In a recent controversy, Benjamin Neel, director of the Laura and Isaac Perlmutter Cancer Center, alleges that he was suspended and subsequently fired by New York University after condemning violence against Israelis in a social media post. Another NYU employee, Zaki Masoud, faced suspension for expressing support for Palestinians. Legal experts highlight the broad discretion employers have in regulating employees’ social media activity, emphasizing the significance of exceptions related to protected classes.

Most U.S. states follow at-will employment, allowing private sector employers to terminate relationships for any reason not prohibited by law or contract. Despite common misconceptions about free speech rights, private sector employees may face consequences for controversial social media posts. Employers, however, cannot take adverse action based on membership in a protected class, adding complexity to such cases.

The National Labor Relations Act protects concerted activity, but this applies to group actions aimed at improving employment conditions.
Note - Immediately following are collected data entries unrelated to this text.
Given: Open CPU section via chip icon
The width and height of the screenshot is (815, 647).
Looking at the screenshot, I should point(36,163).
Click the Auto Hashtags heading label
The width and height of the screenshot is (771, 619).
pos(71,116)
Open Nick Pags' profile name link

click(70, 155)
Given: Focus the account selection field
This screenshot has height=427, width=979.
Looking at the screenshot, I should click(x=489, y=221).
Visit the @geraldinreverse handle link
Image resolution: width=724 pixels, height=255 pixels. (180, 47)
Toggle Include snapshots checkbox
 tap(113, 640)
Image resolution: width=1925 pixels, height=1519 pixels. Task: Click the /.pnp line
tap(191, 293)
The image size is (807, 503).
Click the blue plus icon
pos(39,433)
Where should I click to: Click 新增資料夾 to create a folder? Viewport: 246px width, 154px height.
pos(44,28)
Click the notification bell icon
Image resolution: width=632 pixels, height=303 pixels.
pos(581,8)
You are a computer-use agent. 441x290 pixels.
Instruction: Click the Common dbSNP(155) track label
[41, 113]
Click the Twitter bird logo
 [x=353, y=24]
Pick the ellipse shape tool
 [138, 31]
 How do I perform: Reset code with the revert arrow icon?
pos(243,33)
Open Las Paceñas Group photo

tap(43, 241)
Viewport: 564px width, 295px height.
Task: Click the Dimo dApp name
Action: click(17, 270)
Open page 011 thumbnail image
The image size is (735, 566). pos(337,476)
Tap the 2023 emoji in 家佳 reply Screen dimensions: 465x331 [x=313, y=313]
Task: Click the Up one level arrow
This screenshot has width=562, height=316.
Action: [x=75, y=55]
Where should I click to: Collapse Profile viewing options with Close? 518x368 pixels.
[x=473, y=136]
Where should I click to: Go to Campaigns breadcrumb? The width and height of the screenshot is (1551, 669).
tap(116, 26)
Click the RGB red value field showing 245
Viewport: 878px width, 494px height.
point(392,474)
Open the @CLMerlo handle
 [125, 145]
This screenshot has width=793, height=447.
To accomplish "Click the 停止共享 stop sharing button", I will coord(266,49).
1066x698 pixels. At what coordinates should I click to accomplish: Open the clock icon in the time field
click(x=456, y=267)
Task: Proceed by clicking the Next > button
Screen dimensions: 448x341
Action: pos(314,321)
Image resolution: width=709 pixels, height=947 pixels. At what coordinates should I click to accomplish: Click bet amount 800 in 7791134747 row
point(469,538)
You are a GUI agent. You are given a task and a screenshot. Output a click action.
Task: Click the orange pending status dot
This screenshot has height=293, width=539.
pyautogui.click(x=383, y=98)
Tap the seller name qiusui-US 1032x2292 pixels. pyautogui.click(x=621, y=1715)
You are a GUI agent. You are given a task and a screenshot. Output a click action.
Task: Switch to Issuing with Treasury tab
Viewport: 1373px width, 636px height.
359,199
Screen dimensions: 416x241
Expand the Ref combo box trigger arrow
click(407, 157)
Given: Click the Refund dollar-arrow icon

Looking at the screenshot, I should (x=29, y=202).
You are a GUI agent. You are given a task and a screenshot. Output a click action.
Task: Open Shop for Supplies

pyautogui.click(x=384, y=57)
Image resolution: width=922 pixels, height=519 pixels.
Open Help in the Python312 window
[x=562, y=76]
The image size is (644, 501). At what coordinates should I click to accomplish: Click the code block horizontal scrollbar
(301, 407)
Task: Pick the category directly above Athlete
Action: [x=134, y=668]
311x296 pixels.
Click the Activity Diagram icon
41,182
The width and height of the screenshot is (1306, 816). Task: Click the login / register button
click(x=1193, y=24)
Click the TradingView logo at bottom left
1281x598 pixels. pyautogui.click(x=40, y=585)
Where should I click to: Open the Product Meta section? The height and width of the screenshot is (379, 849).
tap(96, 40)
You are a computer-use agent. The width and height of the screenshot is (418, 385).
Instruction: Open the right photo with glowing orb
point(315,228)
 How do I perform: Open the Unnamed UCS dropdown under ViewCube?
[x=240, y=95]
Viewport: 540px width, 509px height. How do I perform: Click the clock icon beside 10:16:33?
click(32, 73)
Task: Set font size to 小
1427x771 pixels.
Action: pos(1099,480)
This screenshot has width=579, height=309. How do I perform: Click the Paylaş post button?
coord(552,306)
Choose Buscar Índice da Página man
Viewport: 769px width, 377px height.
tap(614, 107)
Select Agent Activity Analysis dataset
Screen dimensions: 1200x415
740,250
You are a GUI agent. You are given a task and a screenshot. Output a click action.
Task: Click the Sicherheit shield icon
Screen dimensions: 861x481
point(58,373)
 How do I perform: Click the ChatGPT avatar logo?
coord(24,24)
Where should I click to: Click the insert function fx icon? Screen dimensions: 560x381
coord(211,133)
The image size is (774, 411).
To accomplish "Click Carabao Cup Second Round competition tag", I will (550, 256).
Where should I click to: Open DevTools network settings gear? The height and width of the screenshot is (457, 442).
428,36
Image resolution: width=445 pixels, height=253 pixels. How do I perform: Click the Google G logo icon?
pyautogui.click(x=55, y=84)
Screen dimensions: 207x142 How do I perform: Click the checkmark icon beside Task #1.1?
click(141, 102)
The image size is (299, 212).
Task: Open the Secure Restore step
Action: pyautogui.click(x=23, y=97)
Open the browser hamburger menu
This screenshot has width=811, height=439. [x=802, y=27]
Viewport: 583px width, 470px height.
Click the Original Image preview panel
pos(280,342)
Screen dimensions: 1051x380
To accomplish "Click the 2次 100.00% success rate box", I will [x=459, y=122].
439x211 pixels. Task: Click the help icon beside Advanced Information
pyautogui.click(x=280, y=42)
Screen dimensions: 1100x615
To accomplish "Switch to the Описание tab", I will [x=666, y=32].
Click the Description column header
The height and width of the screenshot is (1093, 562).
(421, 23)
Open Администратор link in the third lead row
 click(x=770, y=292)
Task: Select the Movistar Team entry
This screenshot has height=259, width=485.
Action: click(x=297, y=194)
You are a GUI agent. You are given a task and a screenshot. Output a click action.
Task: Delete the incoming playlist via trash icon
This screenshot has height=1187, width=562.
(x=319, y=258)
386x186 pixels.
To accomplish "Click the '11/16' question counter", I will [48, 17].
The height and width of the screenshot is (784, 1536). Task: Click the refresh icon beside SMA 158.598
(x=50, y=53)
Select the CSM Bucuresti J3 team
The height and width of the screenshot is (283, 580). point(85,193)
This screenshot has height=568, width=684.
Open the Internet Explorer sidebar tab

The First Amendment’s freedom of speech guarantee is limited to public employees, and privacy arguments regarding personal social media use may have limitations.

Legal experts stress the importance of clear social media policies, distributed and explained to employees, to prevent surprises and ensure understanding. They recommend face-to-face conversations, signed acknowledgments of policy understanding, and policies in plain English. In case of potential violations, thorough investigations are advised, even in the fast-paced world of social media, to ensure fairness and accuracy before taking any adverse action. While some argue for HR actions or sensitivity training over terminations, employers may face challenges and legal scrutiny for their decisions.